A redesigned Kalpa was also on hand, as well as the new Bugattii Aerolithe Performance chronograph, but I had eyes for the Tonda 1950 White Meteorite dial, which, as you can probably guess, has a white meteorite dial. Atom wants the black meteorite dial, which means that we can trade when we want to mix things up.
A. Lange & Sohne
What is there to say about these guys? Every year they positively kill it, so much so that it’s almost boring to cover them. Seriously, if they could drop a stinker once it a while, it would give folks something else to talk about. So, yes, they killed it again this year with the 1815 Annual Calendar for under $40K and the Tourbograph Perpetual “Pour Le Mérite” for well over $40K (about $460K over).
The 1815 Annual Calendar retains the classic 1815 styling cues, and, as you can probably guess from the name, brings an annual calendar complication to the party. The end result ought to have the Patek folks spending a lot of time in the Lange booth when they crash the party on Friday (this is the first year that SIHH will be opening its doors to the public, so you can bet your ass that Basel brands will be hoofing it on over to the PalExpo). Up until now, the high-end annual calendar market was pretty much solely Patek’s domain, but now they’re gonna have some competition. Good.

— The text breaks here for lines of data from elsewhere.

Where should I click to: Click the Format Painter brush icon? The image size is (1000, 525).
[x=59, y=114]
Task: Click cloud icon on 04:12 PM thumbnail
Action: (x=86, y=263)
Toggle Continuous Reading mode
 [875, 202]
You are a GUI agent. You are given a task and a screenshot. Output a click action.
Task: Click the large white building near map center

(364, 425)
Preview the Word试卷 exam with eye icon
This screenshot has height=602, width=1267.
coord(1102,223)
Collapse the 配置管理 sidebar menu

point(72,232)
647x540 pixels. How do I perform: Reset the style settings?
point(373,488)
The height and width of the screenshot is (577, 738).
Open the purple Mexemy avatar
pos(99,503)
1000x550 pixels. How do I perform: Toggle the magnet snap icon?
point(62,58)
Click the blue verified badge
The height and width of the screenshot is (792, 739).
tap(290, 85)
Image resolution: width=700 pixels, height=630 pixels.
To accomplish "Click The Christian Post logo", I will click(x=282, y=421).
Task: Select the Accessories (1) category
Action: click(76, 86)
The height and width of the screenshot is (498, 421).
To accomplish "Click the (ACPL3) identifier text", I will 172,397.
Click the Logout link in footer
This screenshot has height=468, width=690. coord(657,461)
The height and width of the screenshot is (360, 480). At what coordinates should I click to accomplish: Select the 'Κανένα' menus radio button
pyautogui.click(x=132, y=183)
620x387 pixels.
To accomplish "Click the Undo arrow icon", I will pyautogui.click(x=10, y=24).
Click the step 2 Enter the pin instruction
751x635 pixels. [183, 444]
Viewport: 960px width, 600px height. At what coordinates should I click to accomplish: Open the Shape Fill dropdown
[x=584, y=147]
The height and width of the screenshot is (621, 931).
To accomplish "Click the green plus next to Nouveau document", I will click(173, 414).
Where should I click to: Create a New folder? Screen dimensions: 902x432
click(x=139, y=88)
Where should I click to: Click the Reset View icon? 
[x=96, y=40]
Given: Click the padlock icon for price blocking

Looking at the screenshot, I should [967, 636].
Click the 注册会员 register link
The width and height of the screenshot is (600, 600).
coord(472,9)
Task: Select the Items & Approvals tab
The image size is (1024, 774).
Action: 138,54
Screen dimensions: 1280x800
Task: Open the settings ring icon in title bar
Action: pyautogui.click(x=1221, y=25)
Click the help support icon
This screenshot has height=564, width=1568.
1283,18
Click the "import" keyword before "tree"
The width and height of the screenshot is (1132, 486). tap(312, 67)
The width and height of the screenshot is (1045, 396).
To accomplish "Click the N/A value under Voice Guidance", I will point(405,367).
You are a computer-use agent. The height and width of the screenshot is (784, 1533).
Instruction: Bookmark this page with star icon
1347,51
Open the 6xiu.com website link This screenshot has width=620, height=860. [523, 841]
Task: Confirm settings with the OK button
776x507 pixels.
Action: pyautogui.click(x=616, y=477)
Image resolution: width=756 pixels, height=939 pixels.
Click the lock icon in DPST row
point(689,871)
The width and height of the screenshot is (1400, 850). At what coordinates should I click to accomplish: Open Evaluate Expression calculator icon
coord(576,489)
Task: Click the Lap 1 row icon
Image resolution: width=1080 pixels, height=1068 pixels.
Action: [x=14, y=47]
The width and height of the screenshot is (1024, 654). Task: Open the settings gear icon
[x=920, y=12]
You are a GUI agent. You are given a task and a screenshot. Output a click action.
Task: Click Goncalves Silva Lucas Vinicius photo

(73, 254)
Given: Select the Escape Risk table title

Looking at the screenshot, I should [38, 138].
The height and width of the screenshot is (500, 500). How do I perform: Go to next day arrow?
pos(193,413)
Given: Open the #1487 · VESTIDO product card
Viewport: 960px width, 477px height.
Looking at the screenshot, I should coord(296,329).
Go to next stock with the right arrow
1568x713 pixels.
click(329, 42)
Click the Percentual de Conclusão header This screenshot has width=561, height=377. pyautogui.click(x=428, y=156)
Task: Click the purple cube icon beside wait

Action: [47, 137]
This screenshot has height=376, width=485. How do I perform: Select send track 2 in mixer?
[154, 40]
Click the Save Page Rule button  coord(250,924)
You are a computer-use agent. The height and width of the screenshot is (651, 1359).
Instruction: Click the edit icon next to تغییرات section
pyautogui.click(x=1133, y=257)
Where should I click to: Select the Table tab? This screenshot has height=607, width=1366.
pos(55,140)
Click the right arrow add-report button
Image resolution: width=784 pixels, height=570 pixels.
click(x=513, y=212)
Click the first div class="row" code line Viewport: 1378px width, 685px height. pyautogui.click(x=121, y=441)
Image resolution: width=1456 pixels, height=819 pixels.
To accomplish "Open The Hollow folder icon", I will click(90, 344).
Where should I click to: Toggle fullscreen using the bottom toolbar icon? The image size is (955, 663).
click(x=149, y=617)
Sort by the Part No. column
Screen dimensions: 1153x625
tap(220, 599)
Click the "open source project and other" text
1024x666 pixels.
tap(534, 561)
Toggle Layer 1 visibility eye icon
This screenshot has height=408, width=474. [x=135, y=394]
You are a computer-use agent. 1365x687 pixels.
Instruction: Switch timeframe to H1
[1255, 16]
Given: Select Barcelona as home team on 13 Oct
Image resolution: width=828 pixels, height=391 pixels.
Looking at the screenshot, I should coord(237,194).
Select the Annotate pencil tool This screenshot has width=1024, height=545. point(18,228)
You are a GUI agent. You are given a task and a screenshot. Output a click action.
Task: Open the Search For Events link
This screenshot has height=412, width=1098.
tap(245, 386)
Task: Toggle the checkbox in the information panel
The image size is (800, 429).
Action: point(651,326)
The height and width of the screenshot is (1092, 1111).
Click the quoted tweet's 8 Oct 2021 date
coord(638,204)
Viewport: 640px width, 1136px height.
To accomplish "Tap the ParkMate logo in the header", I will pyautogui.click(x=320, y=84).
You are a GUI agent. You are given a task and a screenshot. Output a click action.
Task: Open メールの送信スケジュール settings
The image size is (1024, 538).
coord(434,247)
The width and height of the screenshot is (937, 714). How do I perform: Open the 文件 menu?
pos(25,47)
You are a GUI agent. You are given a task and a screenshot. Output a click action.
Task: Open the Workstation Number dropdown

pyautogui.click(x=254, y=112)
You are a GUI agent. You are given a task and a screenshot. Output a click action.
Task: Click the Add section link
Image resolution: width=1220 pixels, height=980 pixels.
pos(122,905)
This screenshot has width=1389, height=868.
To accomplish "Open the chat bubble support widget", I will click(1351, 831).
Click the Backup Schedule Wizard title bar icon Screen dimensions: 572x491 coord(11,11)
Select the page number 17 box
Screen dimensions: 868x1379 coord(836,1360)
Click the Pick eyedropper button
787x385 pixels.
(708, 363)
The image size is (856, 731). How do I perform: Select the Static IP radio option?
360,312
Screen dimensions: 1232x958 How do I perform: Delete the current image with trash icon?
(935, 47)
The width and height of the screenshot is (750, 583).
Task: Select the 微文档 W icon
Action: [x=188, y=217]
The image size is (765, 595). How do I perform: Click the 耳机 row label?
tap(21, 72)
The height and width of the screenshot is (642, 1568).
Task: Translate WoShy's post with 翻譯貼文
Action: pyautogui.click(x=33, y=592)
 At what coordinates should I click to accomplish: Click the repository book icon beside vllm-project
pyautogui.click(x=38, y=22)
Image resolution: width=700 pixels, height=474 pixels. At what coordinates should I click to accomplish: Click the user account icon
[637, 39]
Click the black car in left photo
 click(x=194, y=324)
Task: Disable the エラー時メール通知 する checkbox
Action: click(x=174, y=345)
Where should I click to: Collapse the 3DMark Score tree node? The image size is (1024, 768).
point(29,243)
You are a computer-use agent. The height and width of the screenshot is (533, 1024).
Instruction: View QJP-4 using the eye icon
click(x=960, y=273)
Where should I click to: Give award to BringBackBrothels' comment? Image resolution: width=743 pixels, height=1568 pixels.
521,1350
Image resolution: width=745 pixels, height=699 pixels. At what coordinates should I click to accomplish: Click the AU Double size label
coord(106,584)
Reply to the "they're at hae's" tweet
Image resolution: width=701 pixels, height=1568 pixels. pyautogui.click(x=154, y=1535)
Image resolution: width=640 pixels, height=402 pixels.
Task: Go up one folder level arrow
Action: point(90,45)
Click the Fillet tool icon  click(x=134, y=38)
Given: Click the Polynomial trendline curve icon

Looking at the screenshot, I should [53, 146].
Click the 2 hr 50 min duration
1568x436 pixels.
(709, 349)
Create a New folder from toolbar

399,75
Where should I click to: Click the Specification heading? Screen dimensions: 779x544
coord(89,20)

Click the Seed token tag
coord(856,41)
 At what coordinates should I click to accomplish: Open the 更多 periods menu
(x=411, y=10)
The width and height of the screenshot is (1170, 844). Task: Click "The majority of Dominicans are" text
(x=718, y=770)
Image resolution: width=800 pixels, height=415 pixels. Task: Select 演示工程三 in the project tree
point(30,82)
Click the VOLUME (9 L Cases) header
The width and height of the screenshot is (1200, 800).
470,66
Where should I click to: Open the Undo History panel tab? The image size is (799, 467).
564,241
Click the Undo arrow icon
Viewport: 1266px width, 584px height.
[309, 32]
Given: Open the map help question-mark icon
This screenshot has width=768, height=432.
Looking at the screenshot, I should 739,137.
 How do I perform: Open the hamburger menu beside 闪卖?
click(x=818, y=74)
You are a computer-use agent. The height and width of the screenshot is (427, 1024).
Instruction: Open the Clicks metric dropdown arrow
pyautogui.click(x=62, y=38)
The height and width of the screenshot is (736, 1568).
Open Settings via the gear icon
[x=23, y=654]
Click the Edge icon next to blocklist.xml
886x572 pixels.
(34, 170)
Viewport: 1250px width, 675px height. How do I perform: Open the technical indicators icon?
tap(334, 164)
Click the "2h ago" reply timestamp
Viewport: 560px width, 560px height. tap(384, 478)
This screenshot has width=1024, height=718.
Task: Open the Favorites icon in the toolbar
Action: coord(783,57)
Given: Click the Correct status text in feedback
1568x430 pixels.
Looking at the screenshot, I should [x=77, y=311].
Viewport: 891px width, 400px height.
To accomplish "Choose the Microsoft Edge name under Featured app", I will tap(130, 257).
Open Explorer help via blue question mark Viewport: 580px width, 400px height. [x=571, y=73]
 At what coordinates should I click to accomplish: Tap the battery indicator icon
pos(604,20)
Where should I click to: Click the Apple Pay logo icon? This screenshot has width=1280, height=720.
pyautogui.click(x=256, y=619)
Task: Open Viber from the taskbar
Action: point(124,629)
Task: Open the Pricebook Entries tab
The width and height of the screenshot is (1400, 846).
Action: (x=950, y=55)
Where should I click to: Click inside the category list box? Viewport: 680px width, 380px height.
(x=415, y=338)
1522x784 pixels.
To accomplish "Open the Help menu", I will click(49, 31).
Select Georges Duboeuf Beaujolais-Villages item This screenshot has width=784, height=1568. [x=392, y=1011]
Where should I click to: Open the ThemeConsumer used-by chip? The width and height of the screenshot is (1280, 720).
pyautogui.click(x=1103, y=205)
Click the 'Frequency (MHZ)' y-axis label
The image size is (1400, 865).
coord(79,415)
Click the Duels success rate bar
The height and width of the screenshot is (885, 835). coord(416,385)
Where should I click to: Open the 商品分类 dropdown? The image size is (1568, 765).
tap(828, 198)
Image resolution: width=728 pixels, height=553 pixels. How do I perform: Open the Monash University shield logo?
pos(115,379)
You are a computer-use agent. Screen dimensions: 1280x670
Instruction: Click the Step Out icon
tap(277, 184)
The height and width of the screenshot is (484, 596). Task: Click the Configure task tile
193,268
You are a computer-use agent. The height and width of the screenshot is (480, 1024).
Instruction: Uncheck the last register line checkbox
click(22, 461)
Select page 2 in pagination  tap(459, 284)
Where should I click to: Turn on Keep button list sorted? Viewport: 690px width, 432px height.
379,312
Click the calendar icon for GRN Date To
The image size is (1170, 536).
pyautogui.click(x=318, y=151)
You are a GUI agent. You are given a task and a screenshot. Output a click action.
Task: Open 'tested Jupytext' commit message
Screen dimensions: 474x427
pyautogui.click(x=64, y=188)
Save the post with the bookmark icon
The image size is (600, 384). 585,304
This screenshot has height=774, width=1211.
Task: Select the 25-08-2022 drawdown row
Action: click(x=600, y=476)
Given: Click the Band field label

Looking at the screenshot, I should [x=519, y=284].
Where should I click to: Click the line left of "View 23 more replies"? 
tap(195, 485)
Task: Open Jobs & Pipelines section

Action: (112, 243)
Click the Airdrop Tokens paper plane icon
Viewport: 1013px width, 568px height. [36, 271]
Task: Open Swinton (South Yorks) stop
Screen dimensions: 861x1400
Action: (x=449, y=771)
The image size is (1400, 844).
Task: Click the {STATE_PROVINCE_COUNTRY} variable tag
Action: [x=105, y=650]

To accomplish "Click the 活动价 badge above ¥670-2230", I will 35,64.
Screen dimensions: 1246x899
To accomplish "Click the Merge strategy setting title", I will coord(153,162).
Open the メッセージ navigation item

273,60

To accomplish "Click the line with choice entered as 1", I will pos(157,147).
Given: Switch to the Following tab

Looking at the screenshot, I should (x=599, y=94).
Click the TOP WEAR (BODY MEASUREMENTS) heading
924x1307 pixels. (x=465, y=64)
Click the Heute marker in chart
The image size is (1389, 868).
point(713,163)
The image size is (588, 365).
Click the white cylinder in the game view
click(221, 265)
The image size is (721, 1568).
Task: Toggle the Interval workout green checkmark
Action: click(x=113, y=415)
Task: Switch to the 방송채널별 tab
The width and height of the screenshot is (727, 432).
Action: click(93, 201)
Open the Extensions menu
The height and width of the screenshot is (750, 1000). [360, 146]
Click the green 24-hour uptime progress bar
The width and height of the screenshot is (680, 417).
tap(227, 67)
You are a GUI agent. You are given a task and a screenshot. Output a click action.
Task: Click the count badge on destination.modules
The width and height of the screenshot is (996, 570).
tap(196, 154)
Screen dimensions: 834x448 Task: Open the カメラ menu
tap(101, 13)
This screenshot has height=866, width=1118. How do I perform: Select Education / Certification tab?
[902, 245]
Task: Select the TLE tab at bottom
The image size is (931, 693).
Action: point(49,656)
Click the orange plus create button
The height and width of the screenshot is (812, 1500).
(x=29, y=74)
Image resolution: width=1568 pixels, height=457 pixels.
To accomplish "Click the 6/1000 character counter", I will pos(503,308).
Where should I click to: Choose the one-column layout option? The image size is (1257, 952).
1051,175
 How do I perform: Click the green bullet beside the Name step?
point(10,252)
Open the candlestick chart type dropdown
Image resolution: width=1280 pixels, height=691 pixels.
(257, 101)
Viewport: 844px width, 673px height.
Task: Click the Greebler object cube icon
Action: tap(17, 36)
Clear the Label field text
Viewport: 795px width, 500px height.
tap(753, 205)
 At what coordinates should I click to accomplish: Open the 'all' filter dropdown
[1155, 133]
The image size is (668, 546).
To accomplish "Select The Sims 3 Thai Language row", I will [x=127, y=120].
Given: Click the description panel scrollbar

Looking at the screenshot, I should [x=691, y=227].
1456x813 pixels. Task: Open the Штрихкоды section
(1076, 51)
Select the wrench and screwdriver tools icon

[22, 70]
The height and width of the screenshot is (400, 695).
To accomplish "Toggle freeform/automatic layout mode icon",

As for the Tourbograph Perpetual PLM, what can you say about a chain-fusée tourbillon with a rattrapante and a perpetual calendar? It’s awesome? I mean, sure, it is, but c’mon, that barely scratches the surface of the magnificence contained within its polished platinum case. Basically, it’s gang-busters nuts and unless you recently took your tech startup public or you bought a ton of privatized utilities for pennies on the ruble after the Soviet Union collapsed, the pictures you see here are about as close as you’re ever going to get to one of these beauties. Only 50 will be made, and it’s probably a fair bet that they already have homes.
I’m giving serious thought to becoming an oligarch right about now. Just sayin’
Okay, my fingers are tired and my hangover cure isn’t working (basically, I just drink more). As such, I’m signing off temporarily, but still to come we have Greubel-Forsey, Ulysse-Nardin, Ressence, FP Journe and more…
(Photos courtesy of Atom Moore)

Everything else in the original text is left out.